The main causes of iron deficiency are blood loss, inadequate iron intake, iron malabsorption and increased daily iron needs.
Menstruation puts women of childbearing age at greater risk of iron deficiency.
Pregnant women, infants and young children, are also greater risk because of increased iron requirements.
People who follow vegetarian or vegan diets may be more likely to become deficient, since they rely on harder to absorb non-heme iron sources.
Gastrointestinal disorders that impair iron absorption, such as celiac disease and inflammatory bowel disease, also increase the likelihood of iron deficiency.
Treating iron deficiency
Increasing your intake of foods high in iron can help, particularly in mild deficiency. (More on iron-rich foods to follow.)
But often, diet alone isn’t enough – and iron supplements are needed. This is especially true for iron deficiency anemia.

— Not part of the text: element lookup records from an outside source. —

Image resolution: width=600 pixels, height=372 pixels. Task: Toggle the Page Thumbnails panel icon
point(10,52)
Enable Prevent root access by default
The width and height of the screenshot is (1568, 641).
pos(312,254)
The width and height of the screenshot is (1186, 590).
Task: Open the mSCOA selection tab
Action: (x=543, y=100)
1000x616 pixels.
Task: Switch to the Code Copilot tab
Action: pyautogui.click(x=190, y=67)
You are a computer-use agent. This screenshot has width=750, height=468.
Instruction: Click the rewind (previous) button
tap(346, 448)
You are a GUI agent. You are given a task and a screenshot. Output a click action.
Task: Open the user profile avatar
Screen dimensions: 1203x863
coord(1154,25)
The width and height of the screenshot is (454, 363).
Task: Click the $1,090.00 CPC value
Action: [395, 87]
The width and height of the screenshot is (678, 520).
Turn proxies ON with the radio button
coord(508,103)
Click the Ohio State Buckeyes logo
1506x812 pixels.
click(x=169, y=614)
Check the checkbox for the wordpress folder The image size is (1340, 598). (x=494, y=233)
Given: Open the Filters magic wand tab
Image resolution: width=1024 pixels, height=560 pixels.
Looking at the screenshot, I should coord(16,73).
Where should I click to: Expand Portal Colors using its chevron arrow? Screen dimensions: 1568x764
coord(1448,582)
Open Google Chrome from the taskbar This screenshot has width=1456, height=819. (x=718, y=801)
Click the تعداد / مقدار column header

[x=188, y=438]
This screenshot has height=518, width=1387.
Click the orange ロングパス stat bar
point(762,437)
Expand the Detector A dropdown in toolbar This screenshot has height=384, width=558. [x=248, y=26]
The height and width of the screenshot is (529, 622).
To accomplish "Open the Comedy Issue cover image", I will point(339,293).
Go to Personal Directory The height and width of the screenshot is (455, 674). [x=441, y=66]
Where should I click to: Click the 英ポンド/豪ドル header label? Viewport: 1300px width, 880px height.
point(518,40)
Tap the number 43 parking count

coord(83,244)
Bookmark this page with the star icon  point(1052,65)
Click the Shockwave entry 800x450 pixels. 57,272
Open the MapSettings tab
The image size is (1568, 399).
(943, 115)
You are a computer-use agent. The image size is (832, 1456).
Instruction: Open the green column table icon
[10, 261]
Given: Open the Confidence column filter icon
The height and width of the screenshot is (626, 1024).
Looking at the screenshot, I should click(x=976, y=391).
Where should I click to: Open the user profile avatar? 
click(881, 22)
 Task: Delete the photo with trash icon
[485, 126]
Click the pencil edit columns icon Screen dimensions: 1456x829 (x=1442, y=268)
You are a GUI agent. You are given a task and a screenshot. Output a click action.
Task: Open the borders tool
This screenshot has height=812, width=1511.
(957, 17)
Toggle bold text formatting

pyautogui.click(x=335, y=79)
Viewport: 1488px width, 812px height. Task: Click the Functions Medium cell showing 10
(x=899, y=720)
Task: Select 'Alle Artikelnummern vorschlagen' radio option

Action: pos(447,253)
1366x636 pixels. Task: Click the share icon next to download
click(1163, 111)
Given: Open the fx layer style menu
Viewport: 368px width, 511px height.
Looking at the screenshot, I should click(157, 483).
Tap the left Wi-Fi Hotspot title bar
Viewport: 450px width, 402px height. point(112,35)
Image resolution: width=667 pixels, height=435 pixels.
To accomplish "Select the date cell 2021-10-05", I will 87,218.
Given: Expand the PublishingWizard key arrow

The most common iron supplements are ones made from ferrous salts (e.g., ferrous sulfate, ferrous gluconate, ferrous fumarate).
Taken in high doses, ferrous salts can cause gastrointestinal upset. Unabsorbed iron can irritate the gut, leading to nausea, constipation and diarrhea.
Other types of iron supplements, such as iron bisglycinate and heme iron polypeptide, are generally better tolerated and tend to cause fewer gastrointestinal side effects.
Sucrosomial iron, a newer iron formulation, has few GI side effects likely because it’s encapsulated in a way that reduces direct contact with the gut lining.
It also appears to be well absorbed and has been shown to raise hemoglobin levels similarly to intravenous iron in people with mild and moderate iron deficiency anemia.
If you are deficient in iron, speak to your doctor about which iron supplement is right for you.
Iron supplements can interact with certain medications; consult your pharmacist for guidance.
Diet strategies to maintain prevent iron deficiency
Preventing iron deficiency involves consuming enough dietary iron and optimizing its absorption.
Women between the ages of 19 and 50 require 18 mg of iron each day; during pregnancy daily iron requirements increase to 27 mg. Adult men and postmenopausal women need 8 mg.
Heme iron, found in animal foods, is easily absorbed by the body. Good sources include lean meat, especially beef, dark poultry meat, clams, oysters, mussels and sardines.
Non-heme iron in plant foods is less readily absorbed than heme iron because it must first be converted to a more absorbable form and is more affected by other foods in a meal.
Good sources include soybeans, tofu, lentils, chickpeas, black beans, red kidney beans, lima beans, pumpkin seeds, cooked spinach, cooked Swiss chard and quinoa.
Enhancing iron absorption
Vitamin C can enhance non-heme iron absorption by as much as threefold. Add a source to every plant-based meal – sweet bell pepper, broccoli, cauliflower, strawberries, mango, pineapple, orange segments and tomato sauce, for example.
Cooking (vegetables), sprouting (breads, grains, beans, lentils), soaking (nuts) and fermenting (tempeh) release iron from phytates, natural compounds in plants that bind iron.
Drink tea and coffee between, rather than with, meals. Compounds in these beverages, including tannins, can inhibit non-heme iron absorption.
Separate calcium – dairy foods and supplements – from iron-rich meals by at least two hours. Consuming them together can reduce absorption of heme and non-heme iron.
Consider a multivitamin with iron
Menstruating women may benefit from taking a multivitamin supplement that provides 10 to 18 mg of iron.
During pregnancy, people should take a prenatal multivitamin with 27 mg of iron.
Leslie Beck, a Toronto-based private practice dietitian, is director of food and nutrition at Medcan.